In my excercise book the given title is Aeneas advances to battle against the Latins.

Thanks.


----------



## Scholiast

salve iterum, agnelle LXVII!

Once again, you have asked two questions in one. In response to (i) - what _agmine denso_ means - my own first reaction is to ask, have you understood in principle the ablative grammar of the phrase?


----------



## Scholiast

salve!

Answer (ii), yes, in the context "Antheus" and "Mnestheus" are Trojan warriors, arming themselves, or rather charging out into battle, on Aeneas' side.


----------



## Lamb67

Scholiast said:


> salve iterum, agnelle LXVII!
> 
> Once again, you have asked two questions in one. In response to (i) - what _agmine denso_ means - my own first reaction is to ask, have you understood in principle the ablative grammar of the phrase?



Thanks, I think I have known about it quite well now. Having formed a big strong column would be the meaning of this absolute ablative construction.


----------



## Scholiast

salvete!

Strict schoolmaster-grammarians might describe _agmine denso_ as an "ablative of attendant circumstances" rather than an "ablative absolute", but they would be only partly right to do so, because semantically these refer to the same sort of thing.

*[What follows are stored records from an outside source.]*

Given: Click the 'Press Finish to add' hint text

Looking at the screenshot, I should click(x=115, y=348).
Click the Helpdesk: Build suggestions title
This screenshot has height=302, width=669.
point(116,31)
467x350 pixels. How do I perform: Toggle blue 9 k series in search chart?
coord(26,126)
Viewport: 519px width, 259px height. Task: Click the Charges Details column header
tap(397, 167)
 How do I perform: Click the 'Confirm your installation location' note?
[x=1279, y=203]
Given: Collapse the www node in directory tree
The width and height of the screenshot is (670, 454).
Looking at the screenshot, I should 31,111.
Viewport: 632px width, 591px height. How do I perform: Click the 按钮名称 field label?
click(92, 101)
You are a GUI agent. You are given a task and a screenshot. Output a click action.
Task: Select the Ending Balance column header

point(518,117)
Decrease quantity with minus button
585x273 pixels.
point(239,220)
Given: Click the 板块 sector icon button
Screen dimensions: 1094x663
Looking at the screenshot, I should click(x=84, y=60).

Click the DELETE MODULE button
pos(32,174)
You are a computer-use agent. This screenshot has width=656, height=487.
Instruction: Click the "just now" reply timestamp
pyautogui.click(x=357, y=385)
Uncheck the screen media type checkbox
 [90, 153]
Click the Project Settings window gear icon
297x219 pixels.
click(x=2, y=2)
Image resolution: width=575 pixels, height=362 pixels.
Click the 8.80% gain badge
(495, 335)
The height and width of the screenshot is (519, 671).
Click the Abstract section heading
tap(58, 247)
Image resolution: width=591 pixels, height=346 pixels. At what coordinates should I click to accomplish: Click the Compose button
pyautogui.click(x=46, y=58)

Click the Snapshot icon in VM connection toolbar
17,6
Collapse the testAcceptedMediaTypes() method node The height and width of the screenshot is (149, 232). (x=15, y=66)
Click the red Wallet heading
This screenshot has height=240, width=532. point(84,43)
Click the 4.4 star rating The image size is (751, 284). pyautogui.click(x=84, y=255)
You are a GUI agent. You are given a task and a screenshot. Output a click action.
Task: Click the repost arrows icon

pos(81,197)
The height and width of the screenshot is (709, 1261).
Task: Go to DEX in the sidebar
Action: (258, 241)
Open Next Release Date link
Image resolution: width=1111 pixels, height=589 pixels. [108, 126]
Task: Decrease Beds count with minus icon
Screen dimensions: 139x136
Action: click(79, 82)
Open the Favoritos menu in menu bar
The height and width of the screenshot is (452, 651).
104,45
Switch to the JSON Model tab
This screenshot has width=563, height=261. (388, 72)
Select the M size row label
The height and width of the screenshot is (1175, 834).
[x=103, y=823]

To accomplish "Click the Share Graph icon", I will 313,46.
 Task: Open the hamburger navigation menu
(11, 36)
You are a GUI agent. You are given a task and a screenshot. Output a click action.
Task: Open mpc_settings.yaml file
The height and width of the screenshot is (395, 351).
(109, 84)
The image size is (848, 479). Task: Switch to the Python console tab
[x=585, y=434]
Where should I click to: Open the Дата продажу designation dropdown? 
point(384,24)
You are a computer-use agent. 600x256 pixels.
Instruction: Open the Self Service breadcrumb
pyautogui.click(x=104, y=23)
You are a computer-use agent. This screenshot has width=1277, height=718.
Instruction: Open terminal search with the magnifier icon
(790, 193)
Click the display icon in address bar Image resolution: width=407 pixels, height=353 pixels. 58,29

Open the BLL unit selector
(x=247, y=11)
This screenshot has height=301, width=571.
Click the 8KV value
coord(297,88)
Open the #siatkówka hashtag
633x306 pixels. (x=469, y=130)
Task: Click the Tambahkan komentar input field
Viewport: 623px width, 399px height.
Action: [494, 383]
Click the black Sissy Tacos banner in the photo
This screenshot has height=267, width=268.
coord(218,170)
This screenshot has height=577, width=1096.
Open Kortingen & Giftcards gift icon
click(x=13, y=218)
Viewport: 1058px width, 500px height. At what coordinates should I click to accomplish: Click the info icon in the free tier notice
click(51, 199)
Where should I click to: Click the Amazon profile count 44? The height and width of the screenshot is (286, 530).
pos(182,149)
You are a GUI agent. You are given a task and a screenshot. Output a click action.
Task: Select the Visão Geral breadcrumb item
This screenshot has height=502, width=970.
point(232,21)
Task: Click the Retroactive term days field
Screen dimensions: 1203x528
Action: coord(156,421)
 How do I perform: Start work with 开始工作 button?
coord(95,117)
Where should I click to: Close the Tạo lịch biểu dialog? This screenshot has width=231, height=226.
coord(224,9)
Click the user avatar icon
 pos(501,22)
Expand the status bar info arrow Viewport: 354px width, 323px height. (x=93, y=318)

In the context of the Virgil passage you quote, the phrase does indeed mean "in a densely packed [military] formation", "in a thickly-packed mass".


----------



## relativamente

I agree with Scholiast's view.In fact absolutus means just untied, and an ablative that has not a preposition as commonly they have is kind of untied.But normally this expression "absolute ablative" is reserved to cases when there is also some independence in the meaning, which in modern languages usually require a whole phrase and goes between commas
examples "omne spe amissa" (having lost any hope)
"Mario consule" ( in the time when Mario was consul)


----------



## XiaoRoel

Querría recordar:
a) las comas son obra de editores modernos;
b) _agmine denso_ es un vulgar CC en ablativo (caso que convierte en adverbio funcional un SN);
c) la construcción llamada de ablativo absoluto, en realidad no es más que un SN en ablativo en su función adverbial de CC;
d) los participios son adjetivos y como tales se comportan en el SN.


----------